Exercise 1 >>
Return the passage of the blog extract between "Over at Zippy's" and "are the same.", inclusive, copied exactly.
Exercise 2 >>
Answer these questions from the blog extract, labeling each answer with its letter:
(a) According to the author, when does the coital act achieve its telos?
(b) What three things determine an act's morality?
(c) In the quotation MarcusD posts, by how much did the Catholic marriage rate decrease relative to the civil marriage rate?

Page extract >>
==*==

FWIW, my own view on the teleology of coitus is that the coital act achieves it telos when sperm is deposited in the vagina. This approach squares up with all the physiological findings and does not result in us thinking of menopause as a disease or the infertile periods of the menstrual cycle as being some form of privatory state. It also squares up with a lot of traditional morality.

Finally a word about NFP. (Natural Family Planning)

Over at Zippy's blog there has been some criticism of the critics of NFP who tend to see similarity with the practitioners of NFP and contraceptors.

Now, an act's morality is determined by the act, the intentions and the circumstances. All it takes is for one of these elements to be morally wrong for the act to assume a negative moral character. If, for the moment, we push circumstances aside, we see that while the NFP crowd and contraceptors clearly act differently their intentions are the same.

If coitus is mean to be intrinsically fecund then the intention of both parties is to instantiate a privated form of it (the desire for the privation of a thing) is morally wrong. The idea that NFPer's are "open to life" is contradicted by the fact that they are timing coitus for periods when the capability of generating life is apparently non-existent. It's like saying you want to go to Church but then deliberately turn up when you know that Mass is not on. This type of cognitive dissonance is usually found amongst the idiotic left who say one thing and do another. The problem of intentionality is solved if the intention to pursue infecund sex as an end (through licit means) is seen as morally legitimate.

Note: Anyone who wants to comment should remember that post is about the telos of sex and not contraception.

*I'm doing exactly the same thing except that my understanding of the telos of sex comes from an updated understanding of the biology of it, not some Galean understanding of sexual physiology.

47 comments:

MarcusD said...

Just saw this yesterday:

"I demonstrate that during the 1970s, the marital behavior of US Catholics changed dramatically relative to that of the total population. The Catholic marriage rate, that is, the number of Catholic marriages per 1000 Catholics, decreased nearly 20 percent relative to the civil marriage rate. Before and after this time period, the two rates moved in unison. Empirically, I find that the Catholic reforms and encyclicals of the 1960s, that is, Vatican II and Humanae Vitae, led to a decrease in the Catholic marriage rate relative to the civil marriage rate and that the reform of civil divorce law had no effect on this relative rate."

==*==

Source data >>
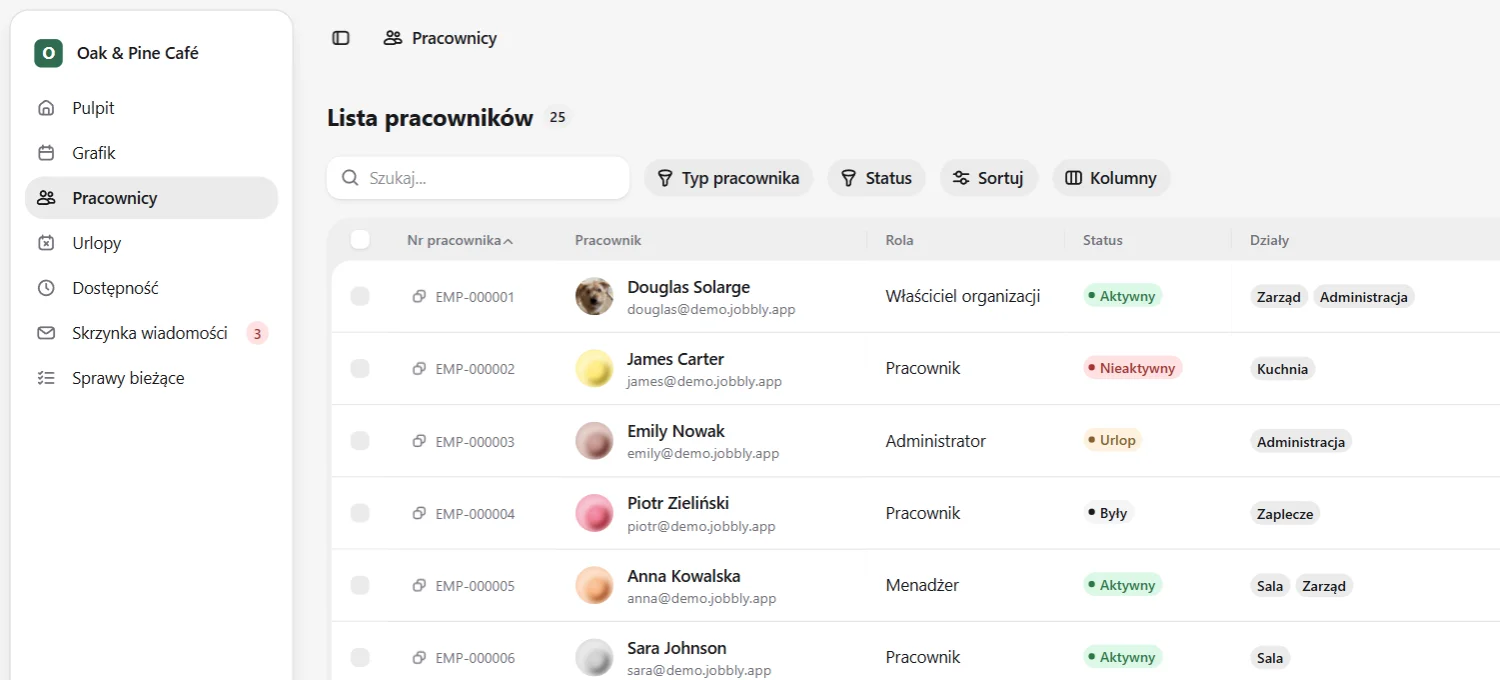This screenshot has height=680, width=1500.
Task: Open Skrzynka wiadomości envelope icon
Action: (x=46, y=333)
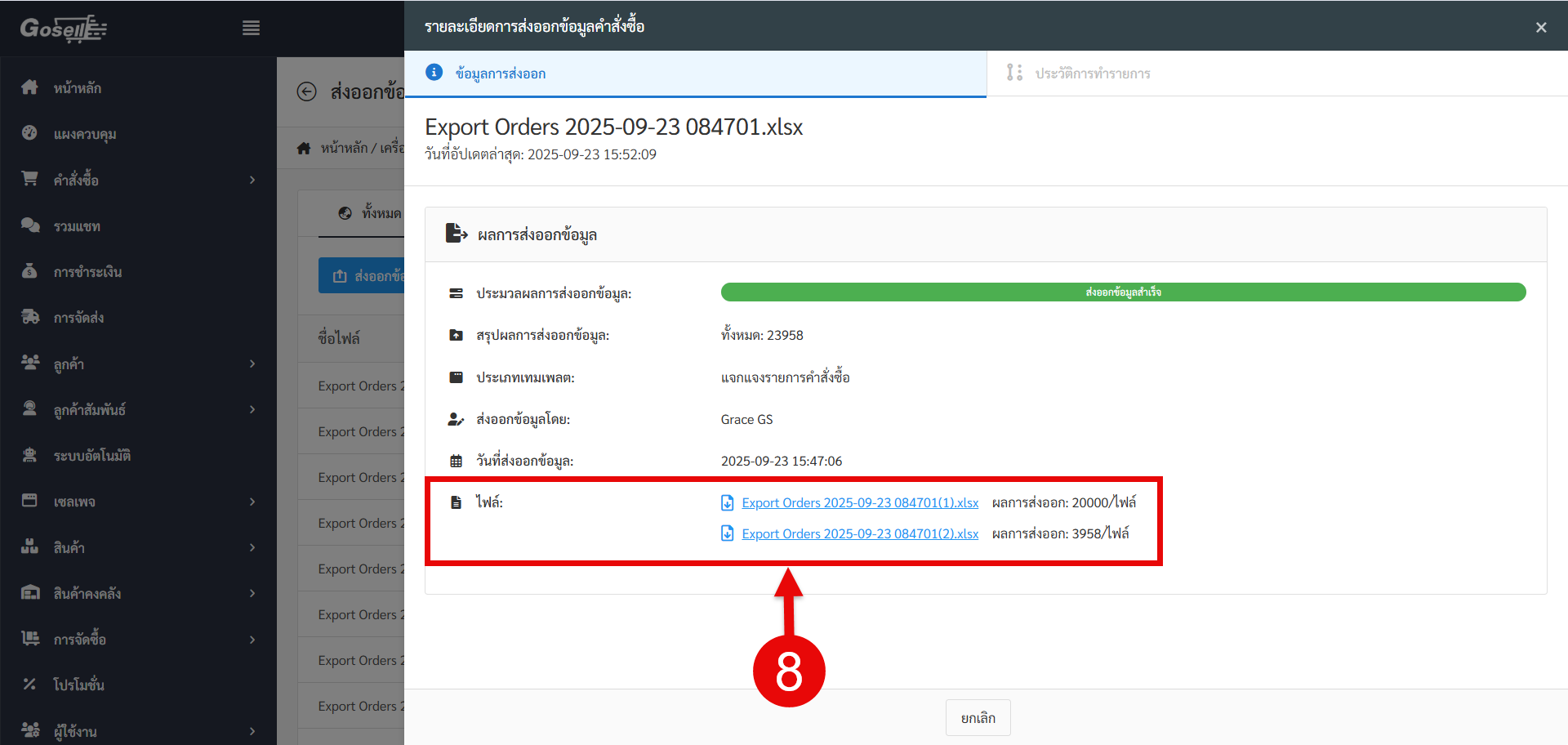Click the home icon for หน้าหลัก
The height and width of the screenshot is (745, 1568).
[30, 87]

==*==

Task solution 1 >>
Over at Zippy's blog there has been some criticism of the critics of NFP who tend to see similarity with the practitioners of NFP and contraceptors.

Now, an act's morality is determined by the act, the intentions and the circumstances. All it takes is for one of these elements to be morally wrong for the act to assume a negative moral character. If, for the moment, we push circumstances aside, we see that while the NFP crowd and contraceptors clearly act differently their intentions are the same.

Task solution 2 >>
(a) When sperm is deposited in the vagina.
(b) The act, the intentions and the circumstances.
(c) Nearly 20 percent.